Dataset rows
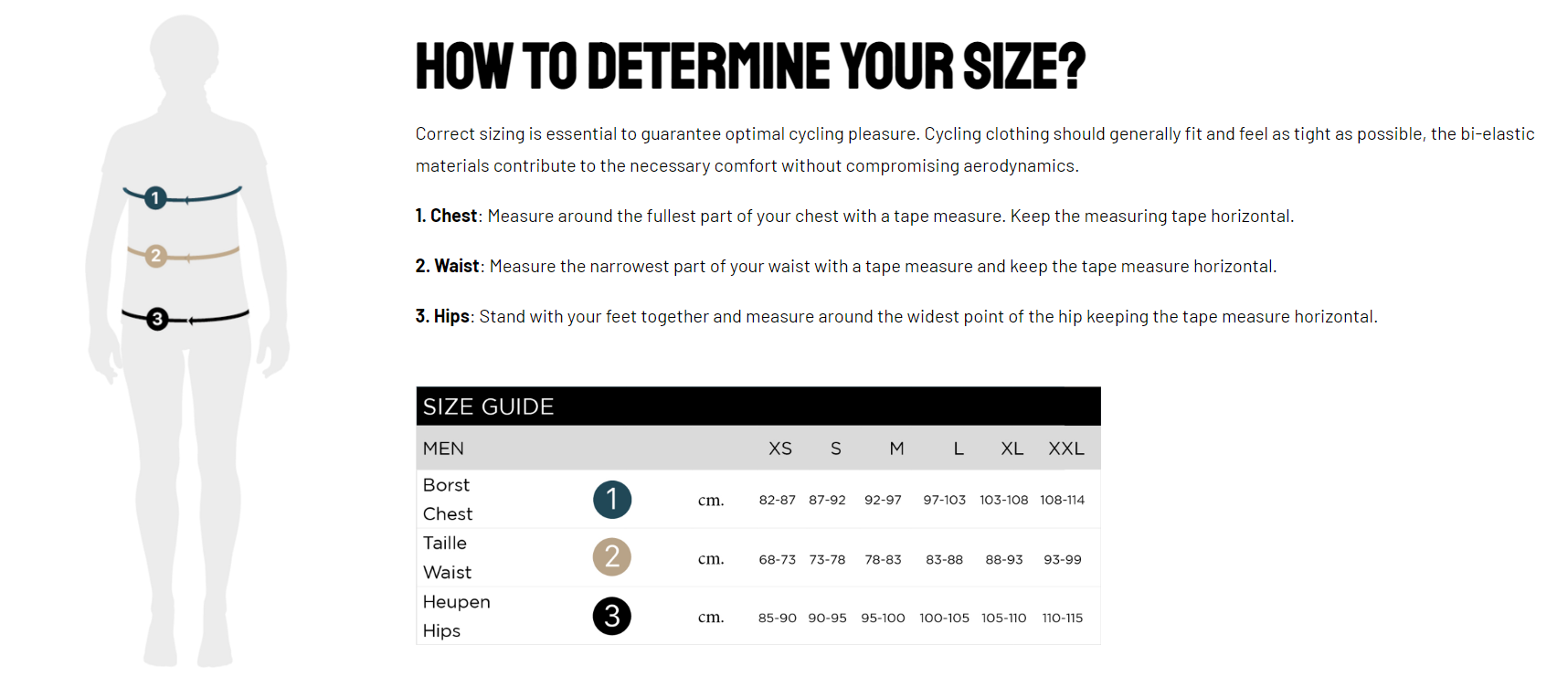The image size is (1568, 687).
Task: Click the head of the body silhouette
Action: [x=185, y=50]
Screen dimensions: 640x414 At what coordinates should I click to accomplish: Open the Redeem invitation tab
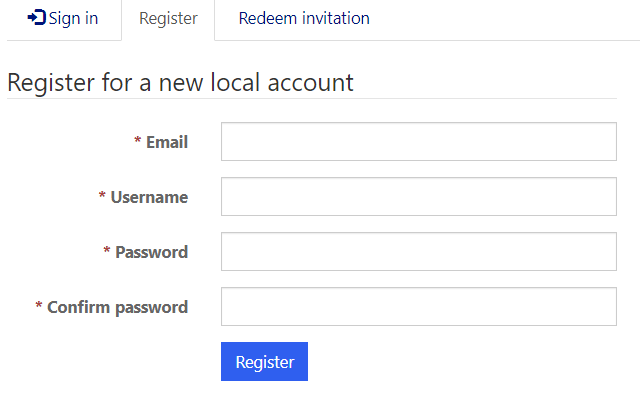point(304,19)
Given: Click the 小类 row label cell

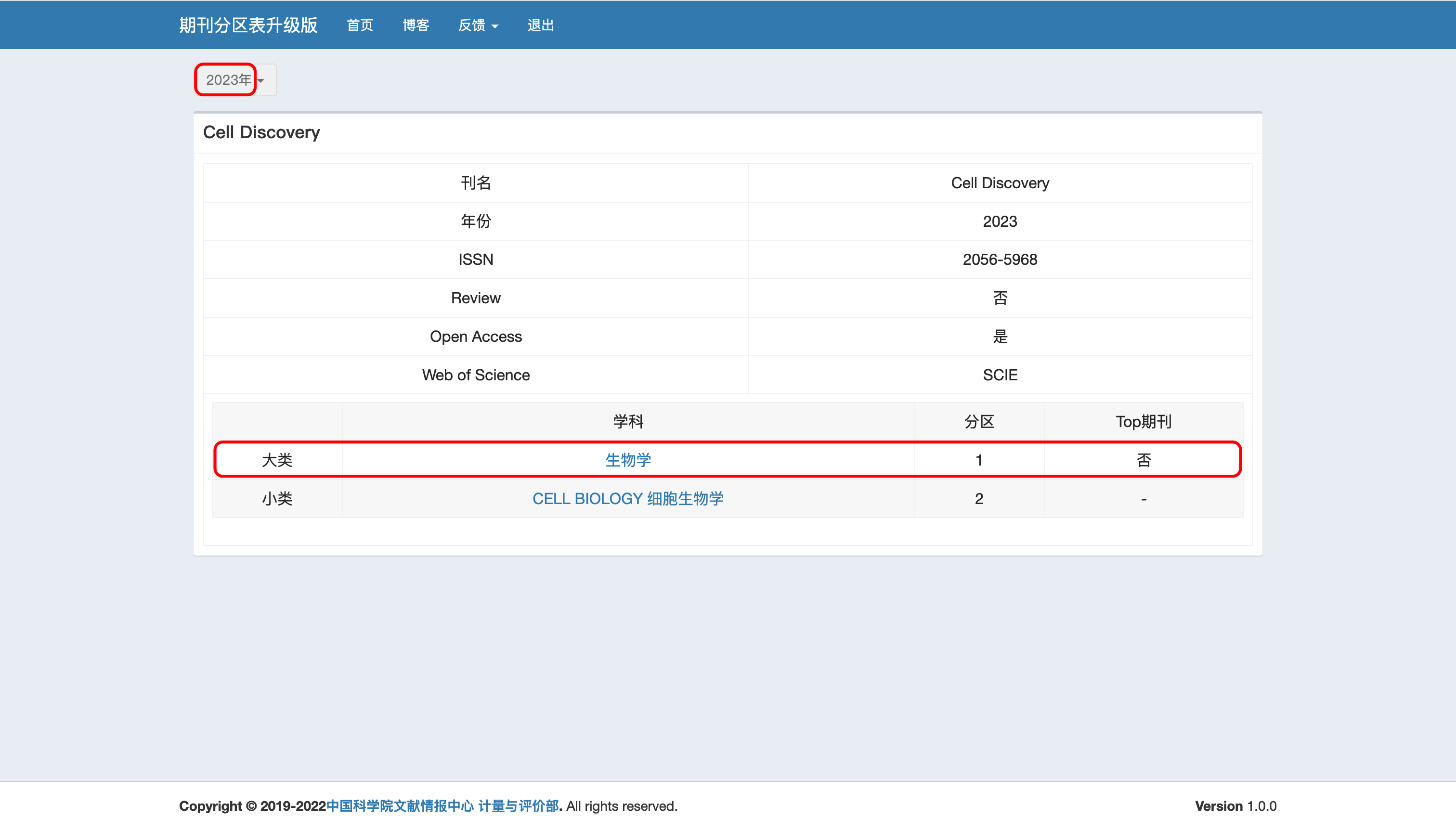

#### Task prompt
Rewrite all of the dataset rows above, swapping "Redeem" for "Claim" and keeping every other word the same. Omit the pictures from your answer.

#### In response
The image size is (1568, 687).
Task: Click the head of the body silhouette
Action: [x=185, y=50]
Screen dimensions: 640x414 At what coordinates should I click to accomplish: Open the Claim invitation tab
point(304,19)
Given: Click the 小类 row label cell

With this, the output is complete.